# Stated exercise
Please update the listing below, replacing every "Where should I click to:" with "Which spot should I click to:" and changing nothing else.

# Data entries

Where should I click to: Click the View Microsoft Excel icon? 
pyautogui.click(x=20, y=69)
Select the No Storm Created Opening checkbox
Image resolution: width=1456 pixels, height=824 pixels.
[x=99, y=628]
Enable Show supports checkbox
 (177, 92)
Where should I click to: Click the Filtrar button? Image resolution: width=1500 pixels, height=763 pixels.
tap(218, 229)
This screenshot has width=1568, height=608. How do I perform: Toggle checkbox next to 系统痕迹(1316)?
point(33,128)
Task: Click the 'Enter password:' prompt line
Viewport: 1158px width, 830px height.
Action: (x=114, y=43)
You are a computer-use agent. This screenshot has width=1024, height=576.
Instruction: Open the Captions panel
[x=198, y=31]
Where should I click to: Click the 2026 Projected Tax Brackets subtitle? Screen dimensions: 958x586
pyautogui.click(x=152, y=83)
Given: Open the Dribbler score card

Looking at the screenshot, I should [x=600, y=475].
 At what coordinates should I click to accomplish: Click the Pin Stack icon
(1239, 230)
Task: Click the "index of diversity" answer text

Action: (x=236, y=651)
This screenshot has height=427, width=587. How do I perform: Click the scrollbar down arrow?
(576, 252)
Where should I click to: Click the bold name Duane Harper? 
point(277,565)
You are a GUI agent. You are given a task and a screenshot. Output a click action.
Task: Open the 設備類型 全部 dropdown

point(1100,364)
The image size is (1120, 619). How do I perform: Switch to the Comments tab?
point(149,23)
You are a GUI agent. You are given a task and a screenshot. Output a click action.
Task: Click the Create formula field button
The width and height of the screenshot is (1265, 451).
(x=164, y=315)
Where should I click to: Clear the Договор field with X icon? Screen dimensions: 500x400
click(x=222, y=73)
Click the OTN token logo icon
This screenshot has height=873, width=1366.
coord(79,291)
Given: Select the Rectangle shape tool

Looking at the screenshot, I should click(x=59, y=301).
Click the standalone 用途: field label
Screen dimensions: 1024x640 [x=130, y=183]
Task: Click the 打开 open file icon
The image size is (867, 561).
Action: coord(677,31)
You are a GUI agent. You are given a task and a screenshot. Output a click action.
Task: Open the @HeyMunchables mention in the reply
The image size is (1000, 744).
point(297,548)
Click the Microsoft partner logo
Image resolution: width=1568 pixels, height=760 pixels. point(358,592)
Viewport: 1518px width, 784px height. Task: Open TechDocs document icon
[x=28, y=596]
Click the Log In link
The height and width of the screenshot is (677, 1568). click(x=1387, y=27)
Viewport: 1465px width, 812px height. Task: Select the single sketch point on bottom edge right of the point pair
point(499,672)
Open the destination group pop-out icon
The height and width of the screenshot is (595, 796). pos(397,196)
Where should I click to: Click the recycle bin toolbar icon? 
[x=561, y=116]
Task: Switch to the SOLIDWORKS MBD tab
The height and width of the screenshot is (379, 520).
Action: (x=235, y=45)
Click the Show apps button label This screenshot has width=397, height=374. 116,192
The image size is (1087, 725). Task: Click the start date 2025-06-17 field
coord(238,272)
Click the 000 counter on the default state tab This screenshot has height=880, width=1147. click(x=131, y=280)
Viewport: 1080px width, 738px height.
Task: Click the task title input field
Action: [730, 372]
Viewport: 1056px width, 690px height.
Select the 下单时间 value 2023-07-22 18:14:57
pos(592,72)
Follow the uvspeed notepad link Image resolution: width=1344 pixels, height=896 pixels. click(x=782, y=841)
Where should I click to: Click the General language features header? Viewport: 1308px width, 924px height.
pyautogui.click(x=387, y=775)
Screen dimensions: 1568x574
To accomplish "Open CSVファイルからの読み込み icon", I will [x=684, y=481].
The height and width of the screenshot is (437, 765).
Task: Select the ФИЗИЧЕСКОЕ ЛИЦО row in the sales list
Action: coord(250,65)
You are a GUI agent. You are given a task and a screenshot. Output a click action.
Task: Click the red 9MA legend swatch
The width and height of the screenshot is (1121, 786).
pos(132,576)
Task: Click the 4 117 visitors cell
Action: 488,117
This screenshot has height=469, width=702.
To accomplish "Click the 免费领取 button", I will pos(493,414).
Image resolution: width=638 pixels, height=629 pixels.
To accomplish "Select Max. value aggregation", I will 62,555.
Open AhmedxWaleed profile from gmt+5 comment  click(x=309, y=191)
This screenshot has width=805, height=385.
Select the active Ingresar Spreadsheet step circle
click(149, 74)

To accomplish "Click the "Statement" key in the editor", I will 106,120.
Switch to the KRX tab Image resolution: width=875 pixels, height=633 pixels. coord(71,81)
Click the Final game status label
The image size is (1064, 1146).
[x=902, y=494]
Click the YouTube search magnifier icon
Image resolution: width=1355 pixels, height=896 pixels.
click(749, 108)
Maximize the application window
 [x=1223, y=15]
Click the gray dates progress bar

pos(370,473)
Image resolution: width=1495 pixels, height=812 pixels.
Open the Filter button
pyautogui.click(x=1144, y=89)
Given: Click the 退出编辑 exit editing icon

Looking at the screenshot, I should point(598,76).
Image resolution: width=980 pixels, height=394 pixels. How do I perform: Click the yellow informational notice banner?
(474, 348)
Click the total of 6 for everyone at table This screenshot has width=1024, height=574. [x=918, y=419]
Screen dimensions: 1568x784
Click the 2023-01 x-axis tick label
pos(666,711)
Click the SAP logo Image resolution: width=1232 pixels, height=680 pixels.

# Finished exercise
Which spot should I click to: Click the View Microsoft Excel icon? 
pyautogui.click(x=20, y=69)
Select the No Storm Created Opening checkbox
Image resolution: width=1456 pixels, height=824 pixels.
[x=99, y=628]
Enable Show supports checkbox
 (177, 92)
Which spot should I click to: Click the Filtrar button? Image resolution: width=1500 pixels, height=763 pixels.
tap(218, 229)
This screenshot has width=1568, height=608. How do I perform: Toggle checkbox next to 系统痕迹(1316)?
point(33,128)
Task: Click the 'Enter password:' prompt line
Viewport: 1158px width, 830px height.
Action: (x=114, y=43)
You are a computer-use agent. This screenshot has width=1024, height=576.
Instruction: Open the Captions panel
[x=198, y=31]
Which spot should I click to: Click the 2026 Projected Tax Brackets subtitle? Screen dimensions: 958x586
pyautogui.click(x=152, y=83)
Given: Open the Dribbler score card

Looking at the screenshot, I should [x=600, y=475].
 At what coordinates should I click to accomplish: Click the Pin Stack icon
(1239, 230)
Task: Click the "index of diversity" answer text

Action: (x=236, y=651)
This screenshot has height=427, width=587. How do I perform: Click the scrollbar down arrow?
(576, 252)
Which spot should I click to: Click the bold name Duane Harper? 
point(277,565)
You are a GUI agent. You are given a task and a screenshot. Output a click action.
Task: Open the 設備類型 全部 dropdown

point(1100,364)
The image size is (1120, 619). How do I perform: Switch to the Comments tab?
point(149,23)
You are a GUI agent. You are given a task and a screenshot. Output a click action.
Task: Click the Create formula field button
The width and height of the screenshot is (1265, 451).
(x=164, y=315)
Which spot should I click to: Clear the Договор field with X icon? Screen dimensions: 500x400
click(x=222, y=73)
Click the OTN token logo icon
This screenshot has height=873, width=1366.
coord(79,291)
Given: Select the Rectangle shape tool

Looking at the screenshot, I should click(x=59, y=301).
Click the standalone 用途: field label
Screen dimensions: 1024x640 [x=130, y=183]
Task: Click the 打开 open file icon
The image size is (867, 561).
Action: coord(677,31)
You are a GUI agent. You are given a task and a screenshot. Output a click action.
Task: Open the @HeyMunchables mention in the reply
The image size is (1000, 744).
point(297,548)
Click the Microsoft partner logo
Image resolution: width=1568 pixels, height=760 pixels. point(358,592)
Viewport: 1518px width, 784px height. Task: Open TechDocs document icon
[x=28, y=596]
Click the Log In link
The height and width of the screenshot is (677, 1568). click(x=1387, y=27)
Viewport: 1465px width, 812px height. Task: Select the single sketch point on bottom edge right of the point pair
point(499,672)
Open the destination group pop-out icon
The height and width of the screenshot is (595, 796). pos(397,196)
Which spot should I click to: Click the recycle bin toolbar icon? 
[x=561, y=116]
Task: Switch to the SOLIDWORKS MBD tab
The height and width of the screenshot is (379, 520).
Action: (x=235, y=45)
Click the Show apps button label This screenshot has width=397, height=374. 116,192
The image size is (1087, 725). Task: Click the start date 2025-06-17 field
coord(238,272)
Click the 000 counter on the default state tab This screenshot has height=880, width=1147. click(x=131, y=280)
Viewport: 1080px width, 738px height.
Task: Click the task title input field
Action: [730, 372]
Viewport: 1056px width, 690px height.
Select the 下单时间 value 2023-07-22 18:14:57
pos(592,72)
Follow the uvspeed notepad link Image resolution: width=1344 pixels, height=896 pixels. click(x=782, y=841)
Which spot should I click to: Click the General language features header? Viewport: 1308px width, 924px height.
pyautogui.click(x=387, y=775)
Screen dimensions: 1568x574
To accomplish "Open CSVファイルからの読み込み icon", I will [x=684, y=481].
The height and width of the screenshot is (437, 765).
Task: Select the ФИЗИЧЕСКОЕ ЛИЦО row in the sales list
Action: coord(250,65)
You are a GUI agent. You are given a task and a screenshot. Output a click action.
Task: Click the red 9MA legend swatch
The width and height of the screenshot is (1121, 786).
pos(132,576)
Task: Click the 4 117 visitors cell
Action: 488,117
This screenshot has height=469, width=702.
To accomplish "Click the 免费领取 button", I will pos(493,414).
Image resolution: width=638 pixels, height=629 pixels.
To accomplish "Select Max. value aggregation", I will 62,555.
Open AhmedxWaleed profile from gmt+5 comment  click(x=309, y=191)
This screenshot has width=805, height=385.
Select the active Ingresar Spreadsheet step circle
click(149, 74)

To accomplish "Click the "Statement" key in the editor", I will 106,120.
Switch to the KRX tab Image resolution: width=875 pixels, height=633 pixels. coord(71,81)
Click the Final game status label
The image size is (1064, 1146).
[x=902, y=494]
Click the YouTube search magnifier icon
Image resolution: width=1355 pixels, height=896 pixels.
click(749, 108)
Maximize the application window
 [x=1223, y=15]
Click the gray dates progress bar

pos(370,473)
Image resolution: width=1495 pixels, height=812 pixels.
Open the Filter button
pyautogui.click(x=1144, y=89)
Given: Click the 退出编辑 exit editing icon

Looking at the screenshot, I should point(598,76).
Image resolution: width=980 pixels, height=394 pixels. How do I perform: Click the yellow informational notice banner?
(474, 348)
Click the total of 6 for everyone at table This screenshot has width=1024, height=574. [x=918, y=419]
Screen dimensions: 1568x784
Click the 2023-01 x-axis tick label
pos(666,711)
Click the SAP logo Image resolution: width=1232 pixels, height=680 pixels.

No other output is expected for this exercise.